“Father God, thank You that You are our Happy Ending. No question about it, yet what unbelievable unhappiness we can find ourselves in at any given moment. There’s a reason the word, ‘plea,’ is in the word, ‘please.’ ‘PLEA’SE help us, Father God, through Your Son and our Savior, Jesus Christ, when we are in such unbelievable unhappiness. It is He, ‘Alpha and Omega’ (Revelation 22:13), Who we can ‘Plea’ for us to come through for the Happy Ending. On a more personal note, what unbelievable unhappiness am I in right now! Who am I endure it all? Who am I to hold my head up highest, when my head right now is as about as south as the lowest parts of the earth. ‘If I ascend up into Heaven, thou art there: if I make my bed in Hell, behold, thou art there’ (Psalm 139:8). ‘Thou art there,’ even when I feel there is absolutely no one there in this hurt, this so much pain, this open vein, this ‘give up,’ this final lockup. It’s in all of this that I’m ‘broken,’ and it’s in all of this that I’m being mended by You, Father God. Please don’t let this mending take me as about as south as the lowest parts of the earth, to make my bed in Hell. Please let this ‘broken’ ascend me up into Heaven. If you are in pain right now, I feel you. If you are about to ‘give up,’ I feel you. If you need that hope, I feel you and my hope is in Father God that He will come through for your, and my, Happy Ending. Maybe, right now, all my Happy Ending can be is that Willie (in the picture) had his Happy Ending from such unbelievable unhappiness, that Father God unmade his bed in Hell and ascended him up into Heaven. Maybe that is who I am and maybe that right now is my only HOPE! I pray all of this in the Wonderful and Precious and Happy Ending Name of Jesus Christ, and this prayer is answered by my faith and my belief. Please help me, Father God, where my faith and my belief are lacking. Amen.”
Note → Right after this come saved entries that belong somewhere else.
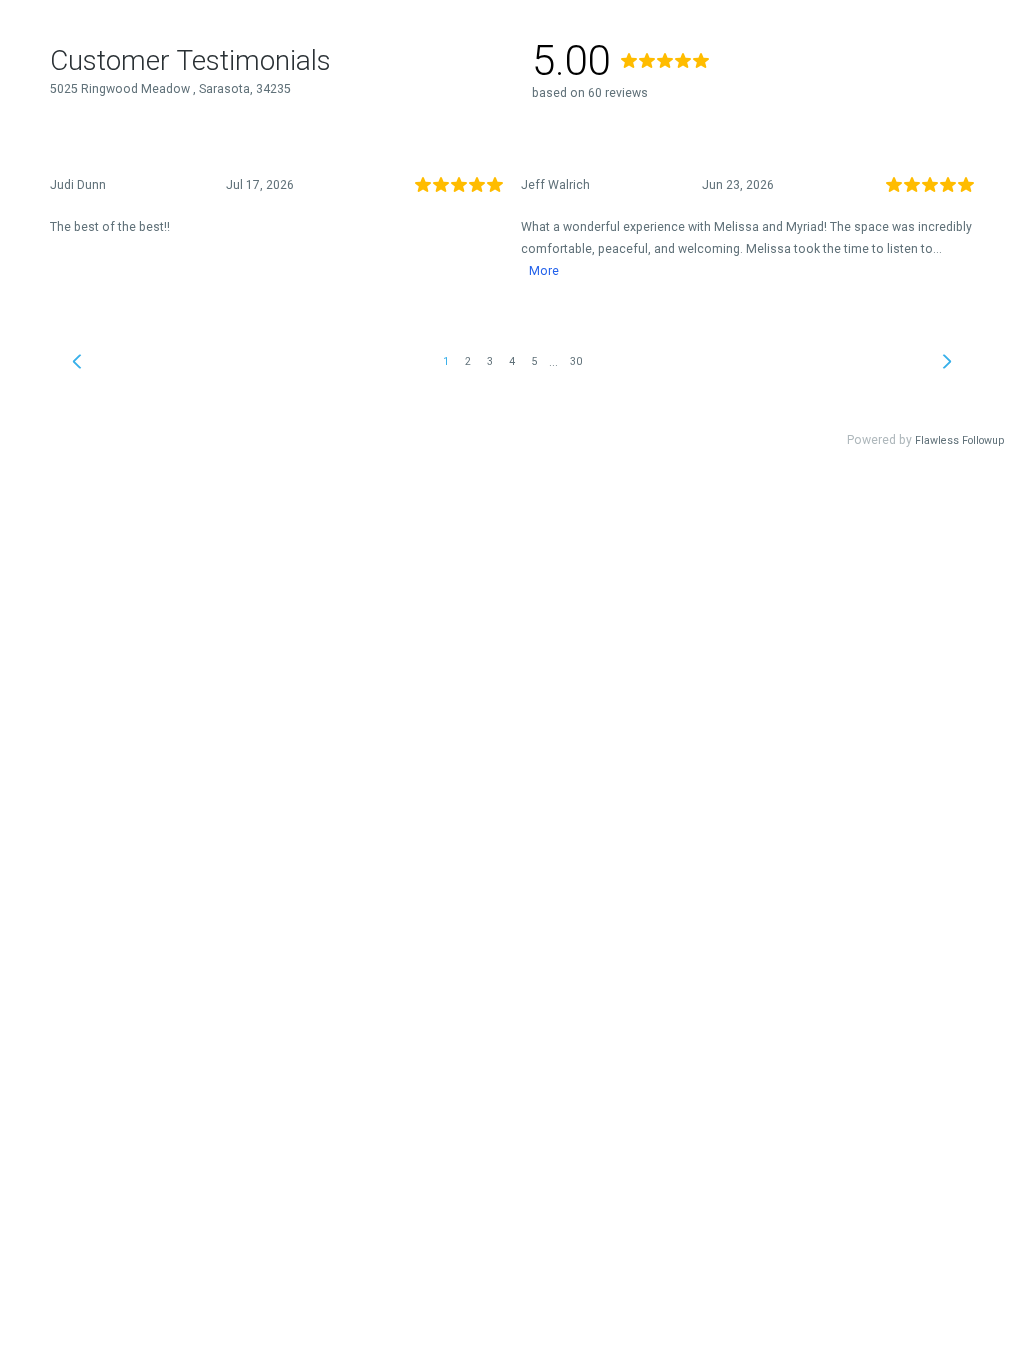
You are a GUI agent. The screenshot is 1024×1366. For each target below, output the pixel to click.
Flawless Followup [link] (959, 440)
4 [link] (512, 361)
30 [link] (576, 361)
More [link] (544, 271)
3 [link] (490, 361)
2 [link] (468, 361)
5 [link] (534, 361)
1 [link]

(God’s Sonnet by Timothy J. Verret; “it’s how I cope to hope in these God Sonnets seemingly right now to be all I got left to come through to the Happy Ending this daily leavened [Jesus, ‘Plea?’] bread.”)
Who are you that it’s a happy ending?
Who are you right now, it’s so much pain?
Maybe, for you, it’s hope that’s impending.
Maybe, for you, it’s hurt that’s open vein.
Who am I that it’s a happy ending?
Who am I that right now, it’s the “give up?”
Maybe, for me, it’s I’m “broken” mending.
Maybe, for me, it’s the final lockup.
“I take ALL your pain away and YOURS, too,”
says Jesus. “Why? The Happy Ending? ME!
Alpha and Omega as you come through.
In the Middle, I AM Who you can ‘Plea!'”
What good is there in ‘Plea’ we’re pretending?
What “‘Plea,’ God” without a Happy Ending?